┌──

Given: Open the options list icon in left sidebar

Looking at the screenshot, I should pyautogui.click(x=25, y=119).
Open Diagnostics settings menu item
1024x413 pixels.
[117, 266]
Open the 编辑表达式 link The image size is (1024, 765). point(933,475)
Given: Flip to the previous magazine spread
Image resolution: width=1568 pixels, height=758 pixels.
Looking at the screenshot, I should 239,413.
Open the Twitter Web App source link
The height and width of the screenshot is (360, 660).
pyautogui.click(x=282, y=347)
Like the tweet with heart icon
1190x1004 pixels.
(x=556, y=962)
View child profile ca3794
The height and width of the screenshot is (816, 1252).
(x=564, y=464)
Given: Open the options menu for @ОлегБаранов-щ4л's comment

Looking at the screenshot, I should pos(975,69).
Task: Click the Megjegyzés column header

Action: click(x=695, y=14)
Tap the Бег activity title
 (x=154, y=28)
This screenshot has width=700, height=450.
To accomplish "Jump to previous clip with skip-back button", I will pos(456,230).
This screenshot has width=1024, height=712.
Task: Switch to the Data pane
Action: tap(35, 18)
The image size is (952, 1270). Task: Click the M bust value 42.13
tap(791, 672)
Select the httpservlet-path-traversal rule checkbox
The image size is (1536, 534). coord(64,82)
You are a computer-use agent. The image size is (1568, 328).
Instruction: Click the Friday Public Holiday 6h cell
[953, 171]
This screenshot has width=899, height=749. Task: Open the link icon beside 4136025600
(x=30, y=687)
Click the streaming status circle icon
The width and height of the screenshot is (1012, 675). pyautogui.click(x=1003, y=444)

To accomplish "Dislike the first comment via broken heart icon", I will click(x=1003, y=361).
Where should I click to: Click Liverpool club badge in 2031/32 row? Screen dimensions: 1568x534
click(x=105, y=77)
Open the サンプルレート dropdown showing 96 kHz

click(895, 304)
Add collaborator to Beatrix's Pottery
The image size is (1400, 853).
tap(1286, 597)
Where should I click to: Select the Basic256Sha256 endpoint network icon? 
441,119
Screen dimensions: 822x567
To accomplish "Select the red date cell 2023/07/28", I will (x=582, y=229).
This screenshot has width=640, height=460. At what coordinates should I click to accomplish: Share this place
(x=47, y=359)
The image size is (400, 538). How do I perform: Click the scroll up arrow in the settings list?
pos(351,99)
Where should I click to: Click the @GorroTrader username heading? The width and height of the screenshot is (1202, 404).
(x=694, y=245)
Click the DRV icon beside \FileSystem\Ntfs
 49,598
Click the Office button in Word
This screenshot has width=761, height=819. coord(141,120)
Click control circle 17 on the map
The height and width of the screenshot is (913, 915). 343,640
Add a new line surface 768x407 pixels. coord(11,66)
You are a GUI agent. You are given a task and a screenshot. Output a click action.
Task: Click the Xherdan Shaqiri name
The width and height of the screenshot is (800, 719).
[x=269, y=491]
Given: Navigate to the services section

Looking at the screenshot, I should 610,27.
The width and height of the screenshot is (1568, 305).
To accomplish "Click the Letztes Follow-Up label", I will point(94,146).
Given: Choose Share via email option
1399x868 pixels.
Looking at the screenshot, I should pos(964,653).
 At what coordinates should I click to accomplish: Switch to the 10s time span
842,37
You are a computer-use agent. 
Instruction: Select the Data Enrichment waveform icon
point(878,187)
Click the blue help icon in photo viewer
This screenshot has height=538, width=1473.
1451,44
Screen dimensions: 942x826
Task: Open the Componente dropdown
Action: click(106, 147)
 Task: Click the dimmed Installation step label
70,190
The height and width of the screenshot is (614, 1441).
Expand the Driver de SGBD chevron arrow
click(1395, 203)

└──

■ Problem to solve
Can you repeat the records from the line with "Add collaborator to Beatrix's Pottery" up to and including the line with "(x=47, y=359)", copying each line exactly?

■ Result for this task
Add collaborator to Beatrix's Pottery
The image size is (1400, 853).
tap(1286, 597)
Where should I click to: Select the Basic256Sha256 endpoint network icon? 
441,119
Screen dimensions: 822x567
To accomplish "Select the red date cell 2023/07/28", I will (x=582, y=229).
This screenshot has width=640, height=460. At what coordinates should I click to accomplish: Share this place
(x=47, y=359)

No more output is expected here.